Arikaree formation: gray sandstone with layers of concretions; contains volcanic ash and, locally, channels filled with conglomerate; known only in southeastern Montana.

On the other hand, the North Dakota Department of Mineral Resources breaks the Chadron, Brule, and Arikaree into distinct formations unto themselves.

I suspect this is all hitting at an important point: mapping is really hard, as is saying the rocks over here are the same as the rocks 40 km away. These difficulties are compounded when different scientists use different terminology, such as when the mapping is done by state geological surveys. The same rocks may change names when a state boundary is passed. Sometimes researchers will use the terminology from one state to apply to the rocks on both sides of the boundary, and then the literature is filled with multiple terminologies for the same rocks. It can also be very difficult to correlate rocks laterally over large distances, especially when there is poor outcrop over those distances (i.e. between buttes).
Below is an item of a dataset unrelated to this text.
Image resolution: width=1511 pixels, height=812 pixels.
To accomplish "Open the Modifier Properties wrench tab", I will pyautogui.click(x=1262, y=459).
Here’s my interpretation of what’s going on at Capitol Rock: it is composed of siltstone, sandstone, and altered volcanic ash [still good for U-Pb dating!]. This volcanic ash is high in erionite, an asbestos-like mineral. Naming of the unit could include either the Arikaree Formation, or the Brule Member of the White River Formation. An age of 37–30 Ma seems reasonable.

***

[1] Renne, P. R., Deino, A. L., Hilgen, F. J., Kuiper, K. F., Mark, D. F., Mitchell, W. S., III, Morgan, L. E., Mundil, R., Smit, J. (2013) Time Scales of Critical Events Around the Cretaceous-Paleogene Boundary. Science 339: 684-687, doi: 10.1126/science.1230492.